So, yes, since your decimation is a power of two, going through cascaded half-bands is a clever thing to do!
First of all, what's special about a half-band filter? If you implement a filter of 1/2 bandwidth as FIR, then you can choose to design it so that the transition width's center is exactly at ¼ the sampling rate – that allows for symmetry, and that in turn gives you a FIR filter where every other coefficient is zero.
Zero coefficients don't need to be summed. This gives you the steepness of a $K$-tap filter at the cost of $\frac K2$!
Now, let's look at the fact that you're decimating by a factor of 2:
That means that you throw away every other output sample. Polyphase decomposition of your filter allows you to write your single filter as a sum of two alternatively "fed" filters, so that instead of calculating $K$ products and sums per time step, you calculate $\frac K2$. That's another effort reduction by a factor of 2.
So, what you do is:
- you pick an existing decimating FIR filter implementation in C or assembly, or write it yourself (it's but a simple
for-loop). GNU Radio has one; it's in C++, and uses optimized filter kernels, but it might help illustrate how you split up one filter into $K$ subfilters to reduce the load by a factor of $K$ in a $K$-decimating FIR.
- You design a half-band filter.
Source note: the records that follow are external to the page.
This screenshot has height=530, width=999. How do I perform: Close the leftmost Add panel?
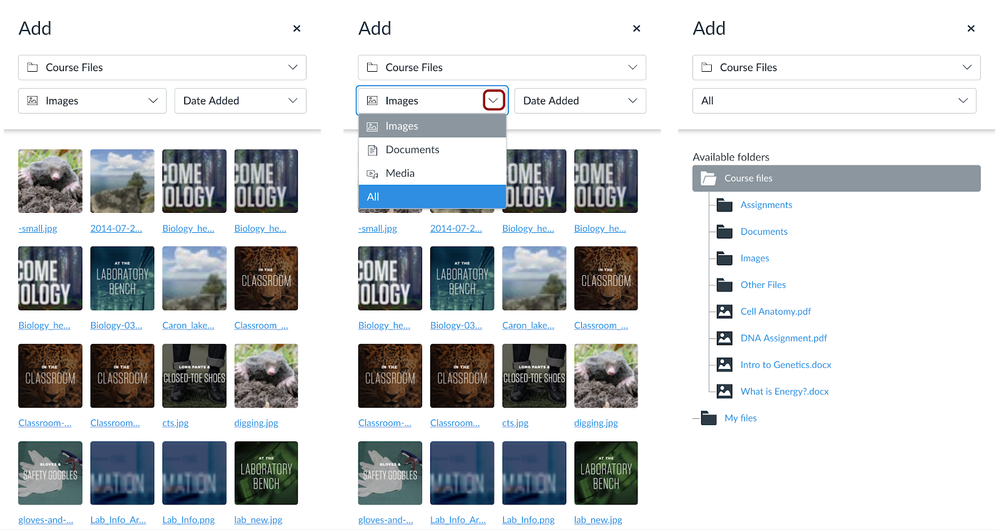coord(297,29)
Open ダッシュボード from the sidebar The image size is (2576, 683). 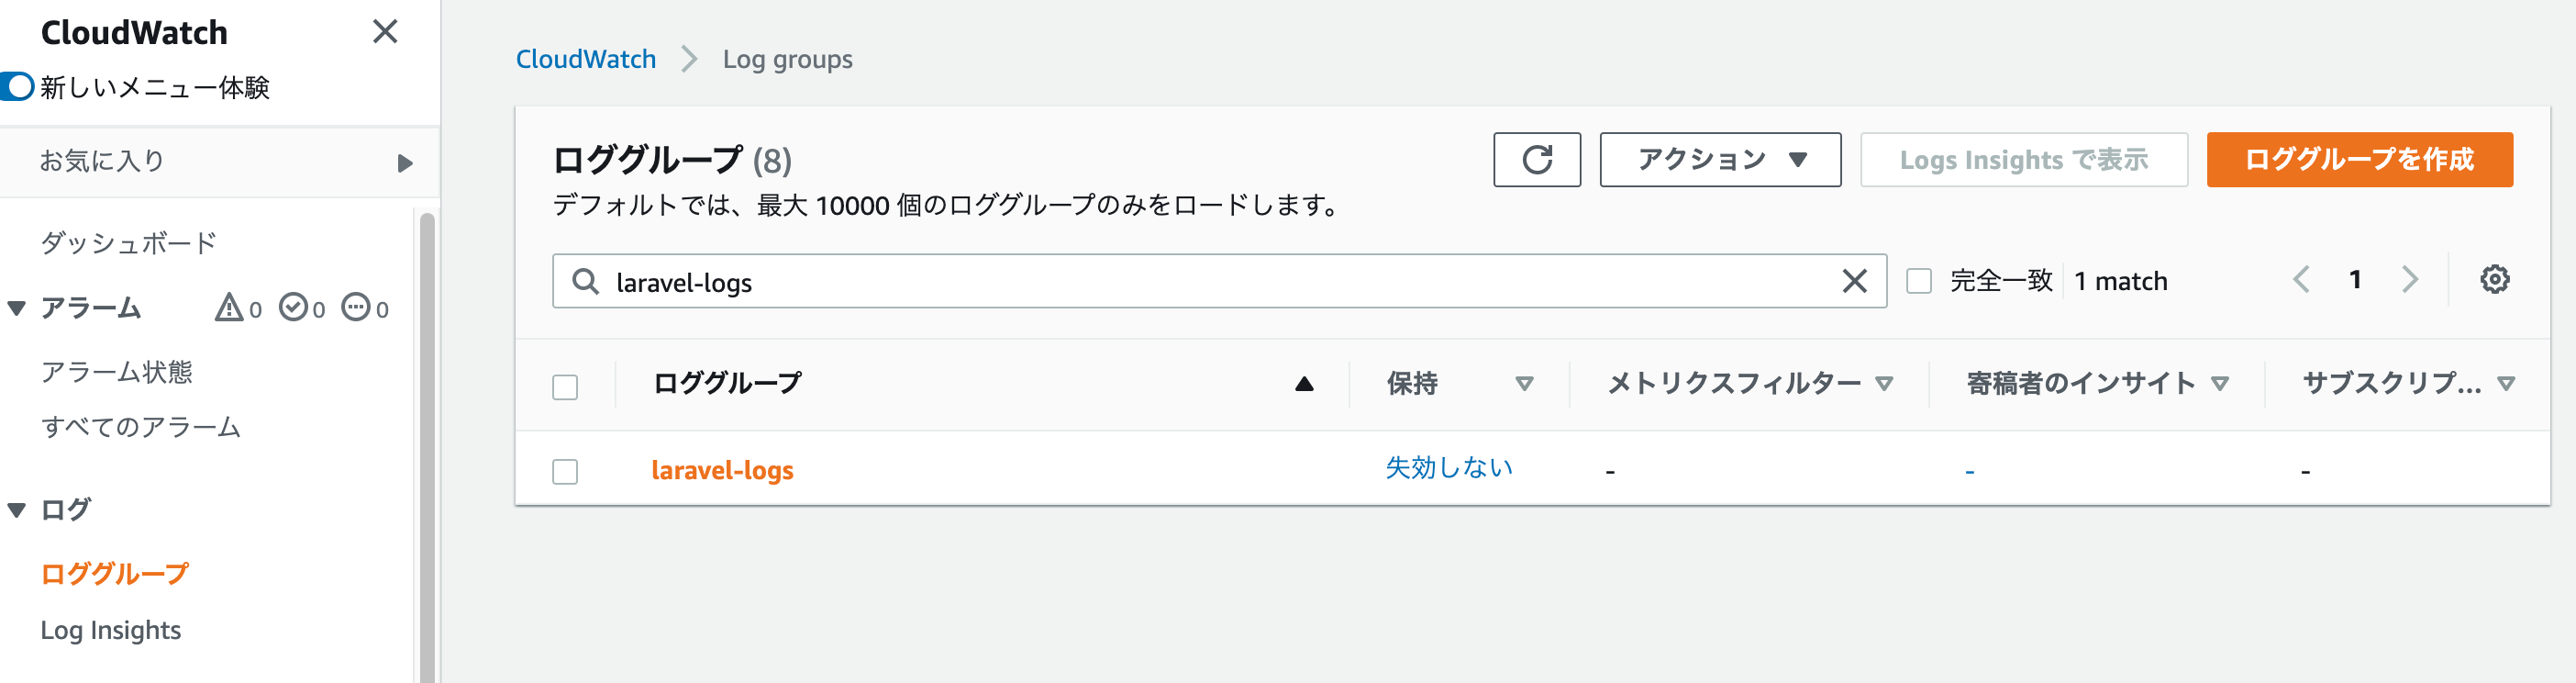coord(128,243)
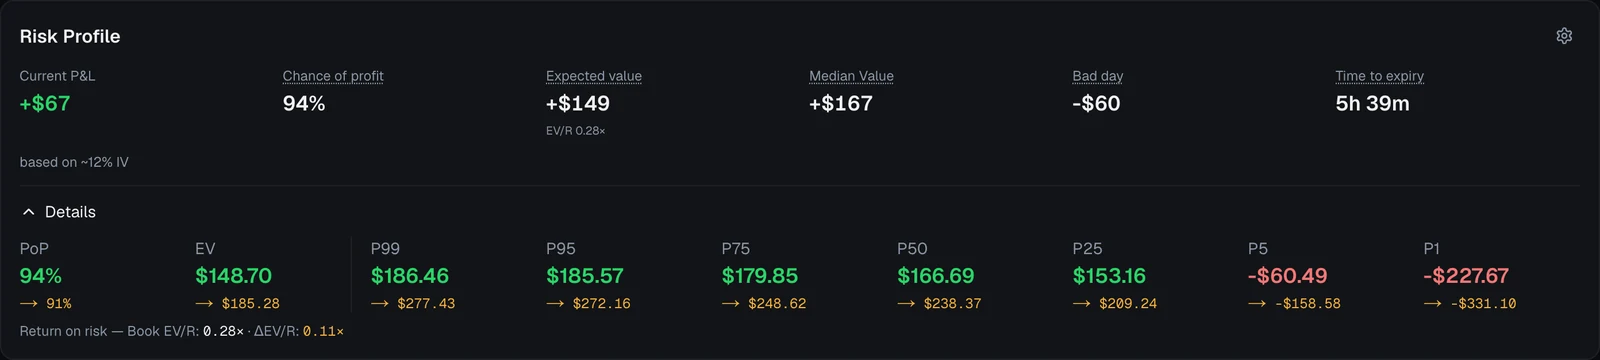The width and height of the screenshot is (1600, 360).
Task: Click the P1 value -$227.67
Action: (x=1466, y=276)
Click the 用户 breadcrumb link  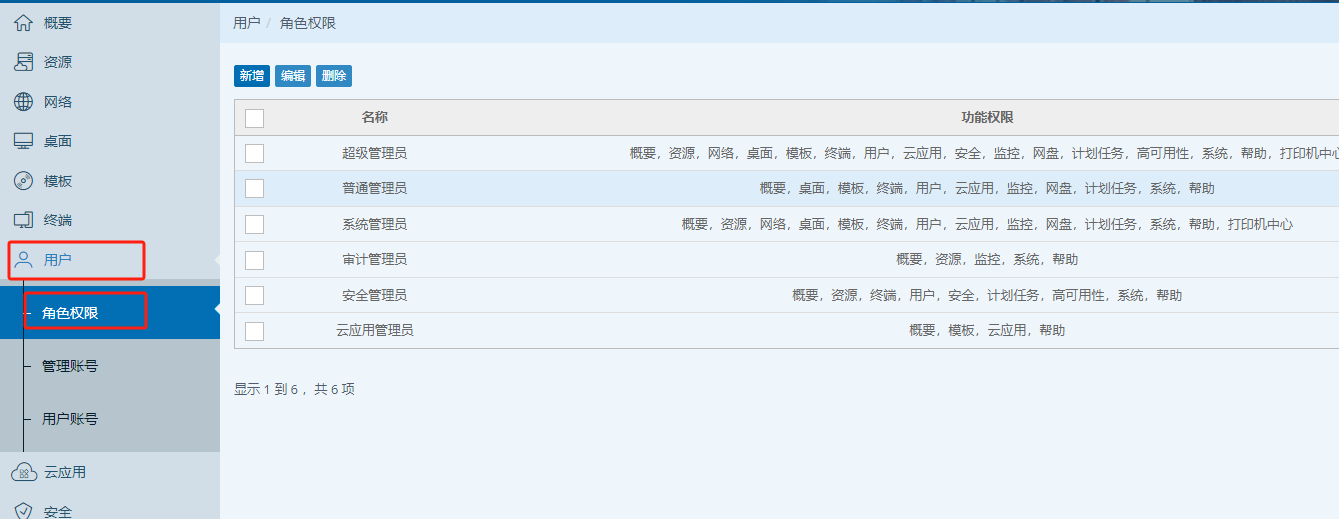246,23
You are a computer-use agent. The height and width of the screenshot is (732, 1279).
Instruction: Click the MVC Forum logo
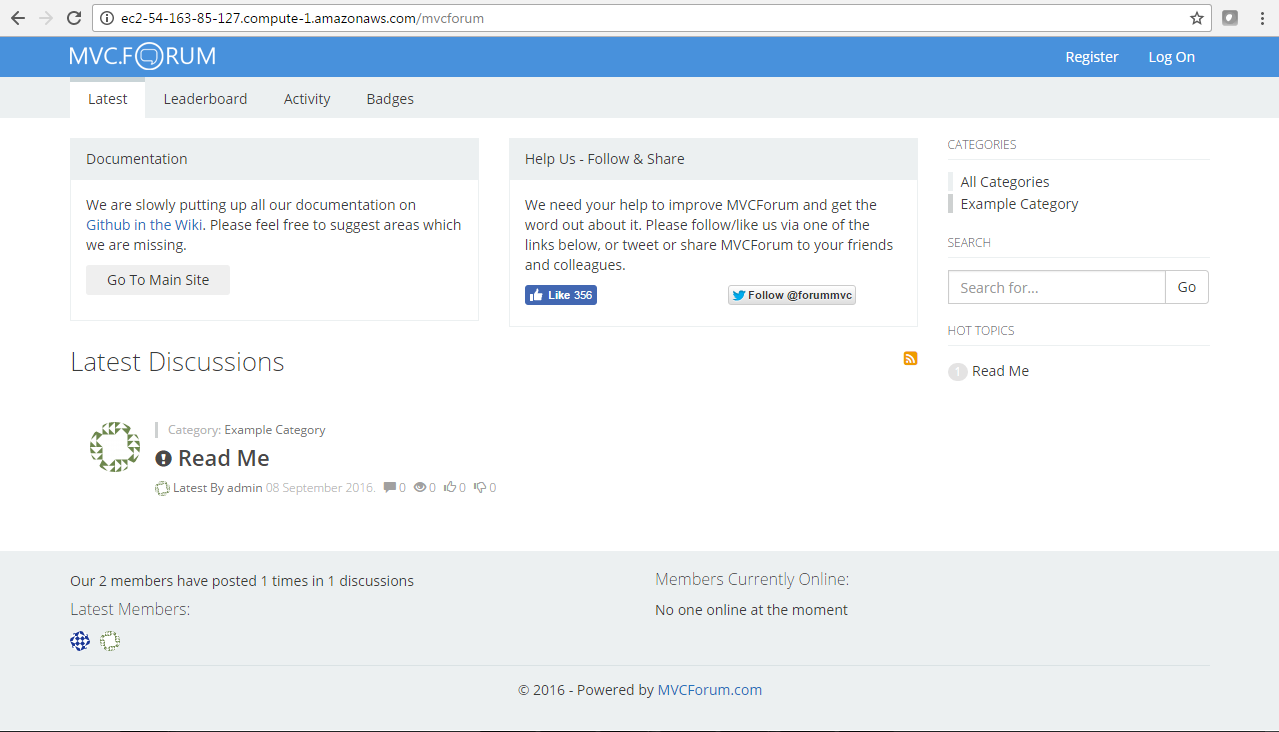coord(142,57)

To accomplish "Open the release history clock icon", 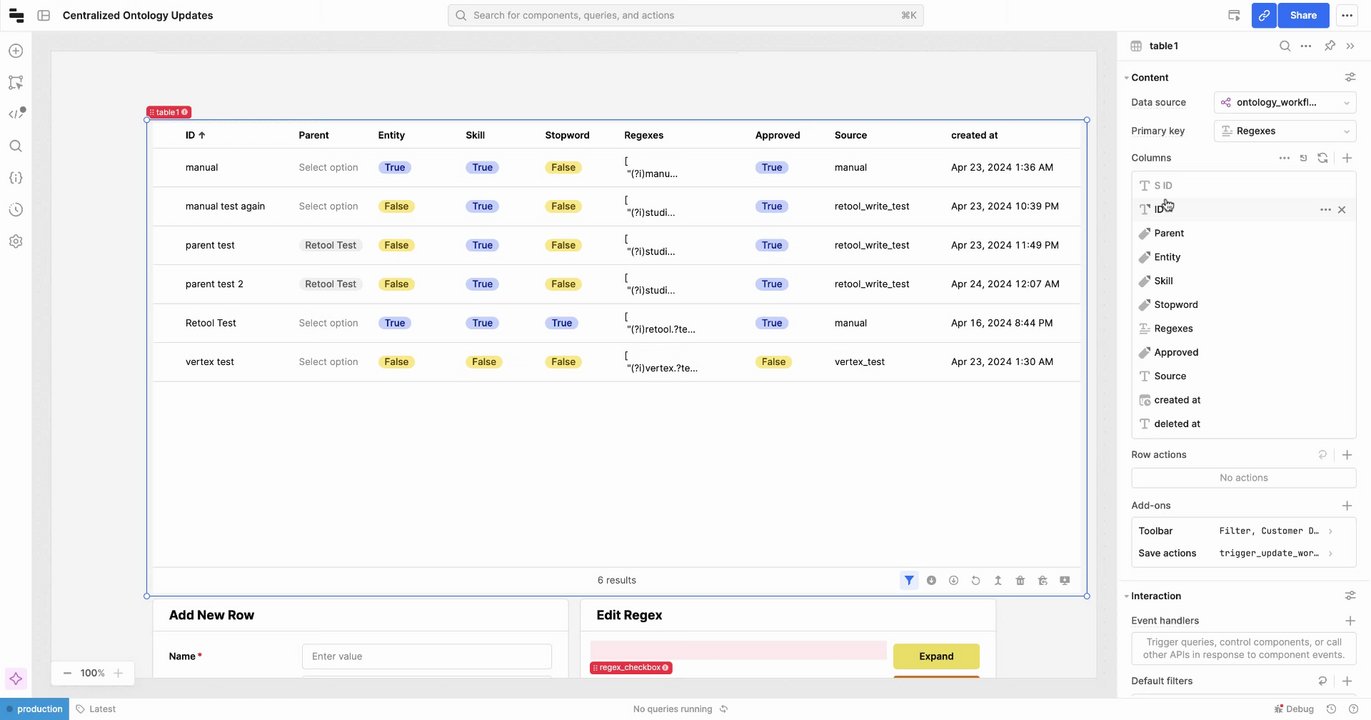I will [16, 209].
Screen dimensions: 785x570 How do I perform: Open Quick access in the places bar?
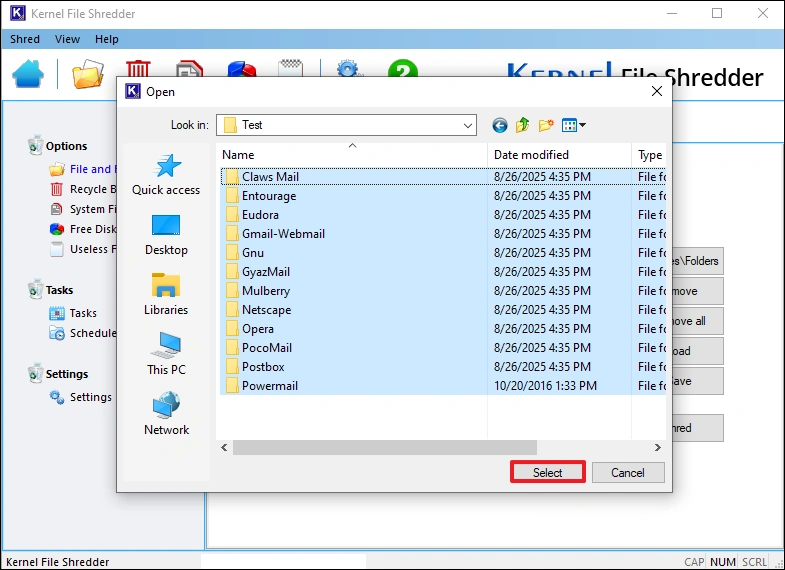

You probably don't need something fantastic; make sure you get as many zeros in there as sensible.
- you concatenate $\log_2 64=6$ of these (in fact, that's only nearly efficient; read that article, it's good).
General comment: Using an 8-bit microcontroller to process 16 bit numbers is a bad idea through and through. Atmegas are usually more expensive than similarly peripheral-equipped ARM counterparts, and really, they aren't even remotely adapted to DSP loads. Don't do that to yourself. This task is easy even on a cheap 20 MHz ARM Cortex-M0, and you could have a Cortex-M4F for the price of a larger ATMega. That would have a floating point unit; not that you need that for any of this (you can do all these calculations in fixed point, like you'd have to do it on your AVR), but it does make one's life easier further down the processing chain. I assume you use an AVR "because you already have that, and have experience with that"; but believe me, you're shooting yourself in the knee. More suitable MCUs are cheap, and so are development boards (they literally start at 2$) sufficient to connect your ADC to them.